[SUPPLIED TEXT]
______

17Thus, essentially for the reasons given by Adams J, but contrary to his Honour's conclusion, it seems to me that this ground, in the precise language in which it is expressed, should be upheld. That said, while the sentencing Judge erred, the error the subject of this ground was of no consequence.
18In R v Harris [2007] NSWCCA 130 the Court, of which I was a member, considered at some length the seriousness of offences of breaking, entering and stealing and car stealing. I see no reason to depart from anything said there and my approach to the Applicant's offending reflects those remarks.
19Immediately prior to committing the offence, the subject of Count 1, the Applicant was on premises that were not his, it is to be inferred, for the purposes of offending. He then tried to break in. His failure to do so would not seem due to any pangs of conscience but in consequence of finding some other, presumably more convenient, way of obtaining possession of the handbag he stole.
20The Applicant is to be sentenced for what he did and it is relevant that he did not extend his activities to causing his whole body to enter the premises, the subject of the first charge. However, that he made no more extensive efforts than he did to obtain access to the property stolen, is not a matter for which he is entitled to much credit. His return visit on the following day to steal the motor vehicle confirms that view.

______

[RAW DATA]

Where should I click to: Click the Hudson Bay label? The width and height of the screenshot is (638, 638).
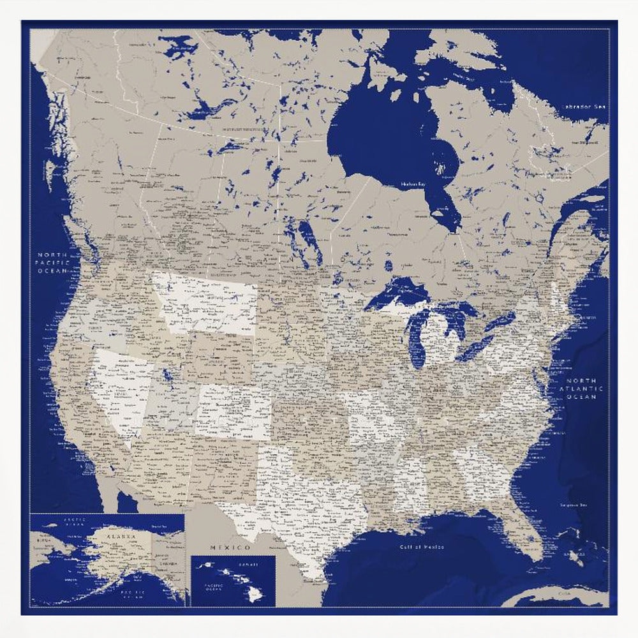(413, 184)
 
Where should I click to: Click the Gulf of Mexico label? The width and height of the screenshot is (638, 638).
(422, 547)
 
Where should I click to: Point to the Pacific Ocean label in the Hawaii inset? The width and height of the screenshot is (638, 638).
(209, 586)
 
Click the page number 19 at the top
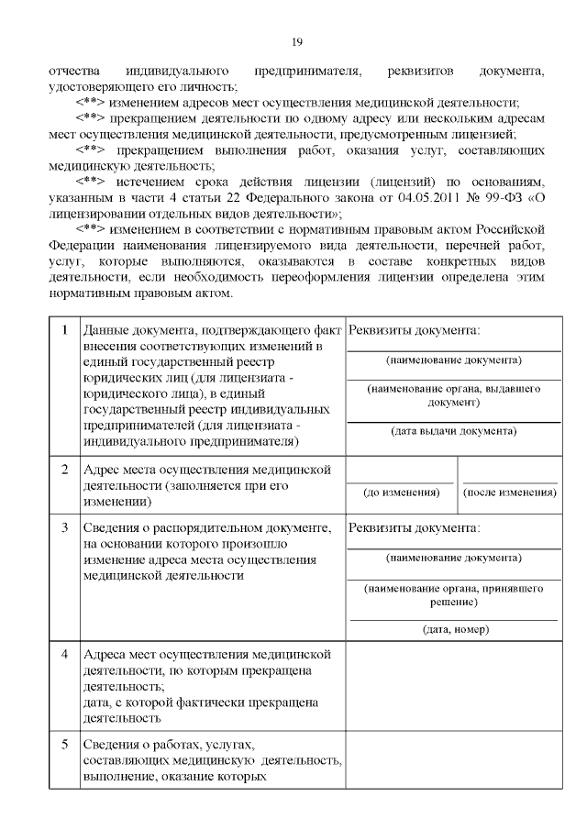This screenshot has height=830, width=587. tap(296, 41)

______

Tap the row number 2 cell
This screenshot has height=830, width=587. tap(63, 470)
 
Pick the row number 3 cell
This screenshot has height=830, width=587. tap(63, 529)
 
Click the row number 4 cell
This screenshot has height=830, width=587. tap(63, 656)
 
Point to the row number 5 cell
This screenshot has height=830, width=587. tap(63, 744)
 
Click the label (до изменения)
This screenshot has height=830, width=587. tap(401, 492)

______

[EXERCISES TO COMPLETE]
[1] Answer these questions from the judgment excerpt:
(a) In which case did the Court consider the seriousness of breaking, entering and stealing and car stealing?
(b) What item did the Applicant steal in connection with Count 1?
(c) What did the Applicant steal on his return visit the following day?
[2] Repeat, word for word, the stretch of the judgment excerpt from "20The Applicant is" through "confirms that view.".
Use only the judgment excerpt, not the records.

[COMPLETED EXERCISE]
[1]
(a) R v Harris [2007] NSWCCA 130
(b) A handbag
(c) A motor vehicle

[2]
20The Applicant is to be sentenced for what he did and it is relevant that he did not extend his activities to causing his whole body to enter the premises, the subject of the first charge. However, that he made no more extensive efforts than he did to obtain access to the property stolen, is not a matter for which he is entitled to much credit. His return visit on the following day to steal the motor vehicle confirms that view.